====== Available data ======

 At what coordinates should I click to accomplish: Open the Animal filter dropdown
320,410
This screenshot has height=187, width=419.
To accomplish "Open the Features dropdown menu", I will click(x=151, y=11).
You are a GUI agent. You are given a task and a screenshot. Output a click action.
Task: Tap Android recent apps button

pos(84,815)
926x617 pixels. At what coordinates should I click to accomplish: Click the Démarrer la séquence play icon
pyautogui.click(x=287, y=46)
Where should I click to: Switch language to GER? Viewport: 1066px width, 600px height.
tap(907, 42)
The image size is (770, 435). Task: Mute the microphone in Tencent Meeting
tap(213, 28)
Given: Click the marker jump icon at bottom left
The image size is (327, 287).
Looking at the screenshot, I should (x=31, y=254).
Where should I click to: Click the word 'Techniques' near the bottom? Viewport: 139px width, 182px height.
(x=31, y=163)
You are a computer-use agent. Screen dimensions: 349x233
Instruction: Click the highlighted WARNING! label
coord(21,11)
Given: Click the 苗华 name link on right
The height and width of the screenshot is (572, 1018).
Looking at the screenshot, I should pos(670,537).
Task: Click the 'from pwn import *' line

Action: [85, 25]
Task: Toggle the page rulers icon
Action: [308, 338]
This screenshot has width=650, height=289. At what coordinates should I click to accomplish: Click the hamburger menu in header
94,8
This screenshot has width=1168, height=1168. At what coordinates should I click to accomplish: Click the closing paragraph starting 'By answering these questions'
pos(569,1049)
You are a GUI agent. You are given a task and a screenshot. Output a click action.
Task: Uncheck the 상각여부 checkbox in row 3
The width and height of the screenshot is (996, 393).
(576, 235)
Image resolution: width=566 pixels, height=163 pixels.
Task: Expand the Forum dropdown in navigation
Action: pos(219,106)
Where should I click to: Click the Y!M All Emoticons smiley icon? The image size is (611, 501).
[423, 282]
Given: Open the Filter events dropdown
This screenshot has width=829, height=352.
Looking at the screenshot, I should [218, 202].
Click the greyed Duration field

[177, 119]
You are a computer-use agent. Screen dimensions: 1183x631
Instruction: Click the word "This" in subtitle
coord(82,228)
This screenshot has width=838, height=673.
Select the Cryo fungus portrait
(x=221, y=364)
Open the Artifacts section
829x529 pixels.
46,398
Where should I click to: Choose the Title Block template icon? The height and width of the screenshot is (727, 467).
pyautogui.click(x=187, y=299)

======

◆ Exercise description:
Quote the data above from the line containing "Task: Tap Android recent apps button" to the line containing "Given: Click the 苗华 name link on right", inclusive, and stop.

◆ Response:
Task: Tap Android recent apps button

pos(84,815)
926x617 pixels. At what coordinates should I click to accomplish: Click the Démarrer la séquence play icon
pyautogui.click(x=287, y=46)
Where should I click to: Switch language to GER? Viewport: 1066px width, 600px height.
tap(907, 42)
The image size is (770, 435). Task: Mute the microphone in Tencent Meeting
tap(213, 28)
Given: Click the marker jump icon at bottom left
The image size is (327, 287).
Looking at the screenshot, I should (x=31, y=254).
Where should I click to: Click the word 'Techniques' near the bottom? Viewport: 139px width, 182px height.
(x=31, y=163)
You are a computer-use agent. Screen dimensions: 349x233
Instruction: Click the highlighted WARNING! label
coord(21,11)
Given: Click the 苗华 name link on right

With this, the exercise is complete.